A nurse prepares to administer a scheduled intramuscular injection of an antipsychotic medication to an outpatient diagnosed with schizophrenia. As the nurse swabs the site, the patient shouts, "Stop! I don't want to take that medicine anymore. I hate the side effects." Select the nurse's best action. a. Assemble other staff for a show of force and proceed with the injection, using restraint if necessary. b. Stop the medication administration procedure and say to the patient, "Tell me more about the side effects you've been having." c. Proceed with the injection but explain to the patient that there are medications that will help reduce the unpleasant side effects. d. Say to the patient, "Since I've already drawn the medication in the syringe, I'm required to give it, but let's talk to the doctor about delaying next month's dose."

B. Patients diagnosed with mental illness retain their civil rights unless there is clear, cogent, and convincing evidence of dangerousness. The patient in this situation presents no evidence of dangerousness. The nurse, as an advocate and educator, should seek more information about the patient's decision and not force the medication.

Two hospitalized patients fight whenever they are together. During a team meeting, a nurse asserts that safety is of paramount importance, so treatment plans should call for both patients to be secluded to keep them from injuring each other.

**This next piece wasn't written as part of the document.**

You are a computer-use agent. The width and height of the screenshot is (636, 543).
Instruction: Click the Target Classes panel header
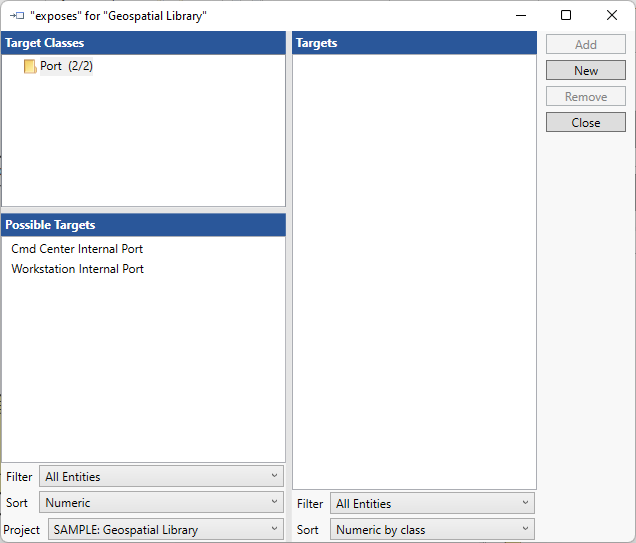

This assertion a. reinforces the autonomy of the two patients. b. violates the civil rights of both patients. c. represents the intentional tort of battery. d. correctly places emphasis on safety.

B. Patients have a right to treatment in the least restrictive setting. Safety is important, but less restrictive measures should be tried first. Unnecessary seclusion may result in a charge of false imprisonment. Seclusion violates the patient's autonomy. The principle by which the nurse is motivated is beneficence, not justice. The tort represented is false imprisonment.

A patient experiencing psychosis asks a psychiatric technician, "What's the matter with me?" The technician replies, "Nothing is wrong with you. You just need to use some self-control." The nurse who overheard the exchange should take action based on a. the technician's unauthorized disclosure of confidential clinical information. b. violation of the patient's right to be treated with dignity and respect. c. the nurse's obligation to report caregiver negligence. d. the patient's right to social interaction.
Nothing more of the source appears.